Everyone likes the idea of a chauffeur. If you are a kid, it’s probably your mom. No matter who you are, a classy guy in a suit behind the wheel of your car sounds pretty cool. Nowadays, with the progression of technology, it seems as though we may be able to get the car to drive itself. Now Harry Potter isn’t the only one to ride in a horseless, coachless carriage. The question now is:  “Who started all this mess, and how will it affect our safety and our pocketbooks?”

A Car Is Born

The driverless car, properly call the autonomous car, began its climb out the thought of man in the mid twentieth century. People envisioned automobiles responding to electronic devices that were previously implanted on the road. By the 1980’s, vehicles were created that could run up to 39 mph, but could not cope with traffic. In 2013, Infiniti released a Q50 that uses multiple types of technology to control the car. It is capable of running multiple miles maintaining its speed and staying in the lines. Google started a driverless car project that has led to the allowance of driverless cars in 4 states: Nevada, Florida, California, and Michigan.

 Insurance Effects 

  • According to CBS, a new study shows that self-driving cars, with a saturation of 10 percent would reduce traffic deaths about up to 1,000 per year. Consequently, if 90 percent of all vehicles were autonomous, it would then follow that we could save as many as 21,700 lives per year. Those financial benefits could reach nearly up to $4.5 billion, not counting the added amount of productivity people could enjoy while not driving a car. The only big catch is having enough demand for the supply that will come with the successful invention and implementation of these vehicles. Each car could cost approximately $100,000. Problems could occur when people refuse to have two mortgages — one for a house and one for a car.
  • Having a perfect driver would potentially eliminate accidents completely. Robots that can handle a car can also interact with other cars and function without error. Without the interference by humans, animals, or the weather, road travel should be danger free. Without accidents, there is no need for insurance. Car insurance companies would have to lower their premiums to compete, and people who haven’t given up their keys will have extremely cheap auto insurance. It could end up utopia for drivers, and a job search for insurance providers.

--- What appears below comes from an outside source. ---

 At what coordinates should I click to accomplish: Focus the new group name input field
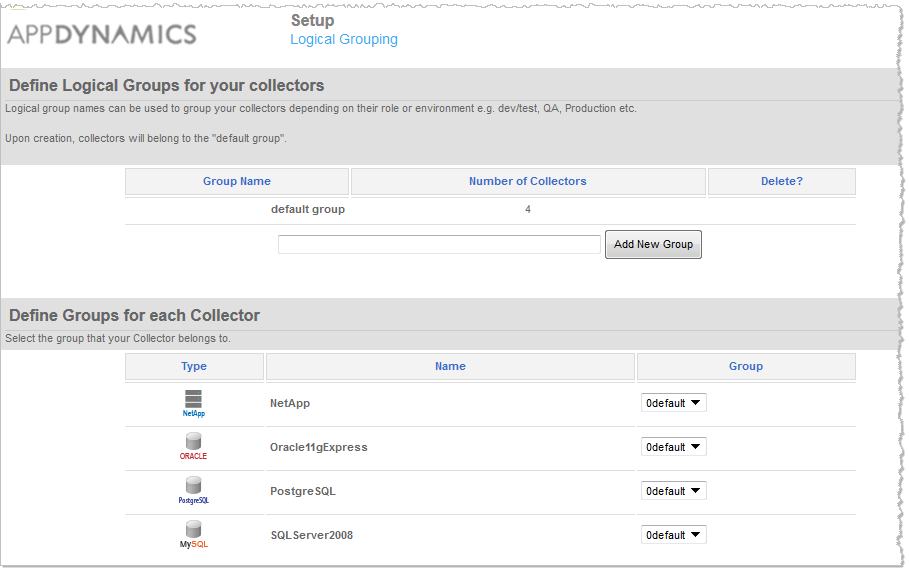439,245
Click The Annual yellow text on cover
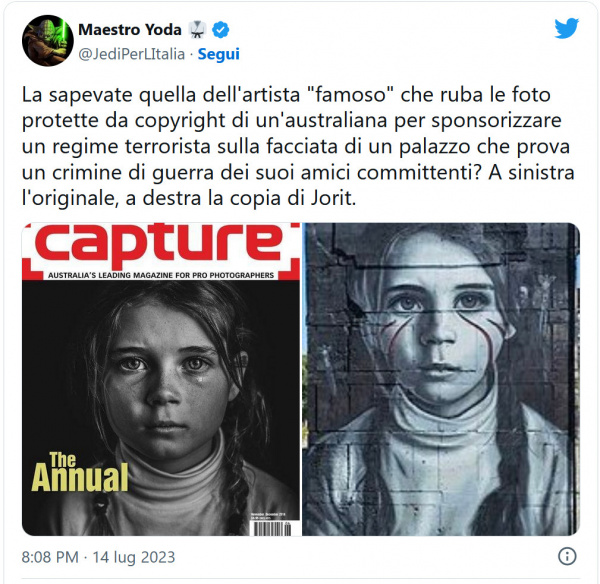The height and width of the screenshot is (584, 600). (79, 471)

If society had 100% safe cars it would eliminate auto insurance altogether, but what about the percentage of people who have the ‘oldies but goodies’. What kind of scenario would take place if an accident happened between a robot car and a human driven car?  Well, it hasn’t happened yet, but based on the simple formula on which insurance companies work, it should be easy to predict. Robot cars, obviously, are not susceptible to driving imperfections, thus the liability would fall on the human driver for negligent driving. The amount of these occurrences should lessen the number of filed claims, but premiums paid by the guilty party may reflect the bombastic cost of fixing or replacing the technology in the new computer driven car.

Direct results can’t be predicted. Whatever happens, the technological improvements of the auto industry in the next 50 years will be exciting, to say the least.